Wrapper for Remote Executor
Currently BAMPI uses remote executor to do various types of tasks. Apart from Ironic’s agent pattern, remote executor is based on SSH. For high availability design, we need to consider a lot of situations, one is “while during task execution, BAMPI-1 fails”. In this situation, remote executor is dead, but the task being run still remains on the target bare-metal. So how does BAMPI-2 take over this kind of situation?

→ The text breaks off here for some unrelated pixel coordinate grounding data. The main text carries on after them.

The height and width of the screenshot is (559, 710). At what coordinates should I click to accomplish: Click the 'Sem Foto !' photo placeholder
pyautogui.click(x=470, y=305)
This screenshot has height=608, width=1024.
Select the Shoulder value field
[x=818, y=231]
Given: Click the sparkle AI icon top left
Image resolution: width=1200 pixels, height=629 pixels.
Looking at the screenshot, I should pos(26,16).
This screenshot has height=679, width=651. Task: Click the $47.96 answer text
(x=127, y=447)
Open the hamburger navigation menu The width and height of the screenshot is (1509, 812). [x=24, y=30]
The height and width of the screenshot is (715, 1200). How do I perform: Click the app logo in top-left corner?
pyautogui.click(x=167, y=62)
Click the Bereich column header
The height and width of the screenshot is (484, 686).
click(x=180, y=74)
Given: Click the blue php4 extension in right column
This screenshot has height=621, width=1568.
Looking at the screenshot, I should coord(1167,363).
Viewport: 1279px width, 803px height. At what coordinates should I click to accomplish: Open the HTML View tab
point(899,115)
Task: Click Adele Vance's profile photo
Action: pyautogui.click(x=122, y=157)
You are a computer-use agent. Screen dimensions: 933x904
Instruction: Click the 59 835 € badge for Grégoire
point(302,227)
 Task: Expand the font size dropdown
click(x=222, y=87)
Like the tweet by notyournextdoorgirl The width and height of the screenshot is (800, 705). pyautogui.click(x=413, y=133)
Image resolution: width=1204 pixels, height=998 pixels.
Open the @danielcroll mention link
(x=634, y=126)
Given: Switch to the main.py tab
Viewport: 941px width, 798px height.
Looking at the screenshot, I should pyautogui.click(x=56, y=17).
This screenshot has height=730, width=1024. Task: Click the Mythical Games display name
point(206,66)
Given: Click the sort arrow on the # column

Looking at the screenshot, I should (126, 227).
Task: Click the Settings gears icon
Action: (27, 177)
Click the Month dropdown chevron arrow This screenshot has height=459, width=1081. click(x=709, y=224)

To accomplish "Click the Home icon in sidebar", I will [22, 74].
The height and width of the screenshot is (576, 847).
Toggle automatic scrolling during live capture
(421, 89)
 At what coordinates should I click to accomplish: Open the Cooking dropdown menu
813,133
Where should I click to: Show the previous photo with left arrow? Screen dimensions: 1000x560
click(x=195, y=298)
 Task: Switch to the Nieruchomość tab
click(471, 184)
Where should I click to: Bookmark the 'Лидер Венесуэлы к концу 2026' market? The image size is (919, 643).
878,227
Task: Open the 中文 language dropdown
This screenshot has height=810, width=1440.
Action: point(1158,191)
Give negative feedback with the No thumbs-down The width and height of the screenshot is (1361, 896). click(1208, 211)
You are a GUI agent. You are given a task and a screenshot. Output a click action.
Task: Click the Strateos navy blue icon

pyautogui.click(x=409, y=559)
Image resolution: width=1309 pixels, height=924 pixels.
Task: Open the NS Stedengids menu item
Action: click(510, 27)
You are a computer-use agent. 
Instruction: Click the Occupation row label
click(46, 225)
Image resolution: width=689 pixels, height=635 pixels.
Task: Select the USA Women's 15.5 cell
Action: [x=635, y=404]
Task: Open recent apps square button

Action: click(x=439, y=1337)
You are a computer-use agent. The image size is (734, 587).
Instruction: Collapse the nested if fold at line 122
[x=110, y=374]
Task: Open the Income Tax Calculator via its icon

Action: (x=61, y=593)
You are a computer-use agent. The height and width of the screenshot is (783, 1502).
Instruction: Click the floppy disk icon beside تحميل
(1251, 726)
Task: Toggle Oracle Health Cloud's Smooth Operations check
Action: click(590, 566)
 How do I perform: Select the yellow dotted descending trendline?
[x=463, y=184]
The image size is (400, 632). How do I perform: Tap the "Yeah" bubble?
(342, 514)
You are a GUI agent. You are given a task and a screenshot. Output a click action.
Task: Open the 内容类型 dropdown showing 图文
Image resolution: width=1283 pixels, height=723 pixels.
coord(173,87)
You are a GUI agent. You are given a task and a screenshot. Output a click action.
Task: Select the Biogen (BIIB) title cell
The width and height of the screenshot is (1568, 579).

By doing some experiments, we found that although the SSH connection is broken,
the processes started by that SSH session still goes on. The real question is,
how to prevent BAMPI-2 running new tasks on the same bare-metal which already
has a running task? To differentiate whether a bare-metal has a previous
executed task or not, try to use ps
. For example, when Bob logins to a server
and executes sleep 100 &
, then he logouts, that “sleep” process is still
running in the background. However, its parent process is no longer being Bob’s
shell. These kind of processes are called “orphan process”: an orphan process is
a computer process whose parent process has finished or terminated, though it
remains running itself. All the orphan processes’ parent process is init
which
has PID 1.
So the answer is clear: find the orphan processes and wipe them out! But there
might be some other processes’ parent process ID is 1, e.g. the processes
spawned by init
or other orphan processes not started by BAMPI at the
beginning. And there are various types of tasks that BAMPI can run. So one
suggestion is that, in addition to BAMPI’s remote executor, write another
“wrapper” that runs on bare-metal. Therefore we can combine these two condition:
parent process ID is 1 and process name equals to the name of wrapper. Ta-da!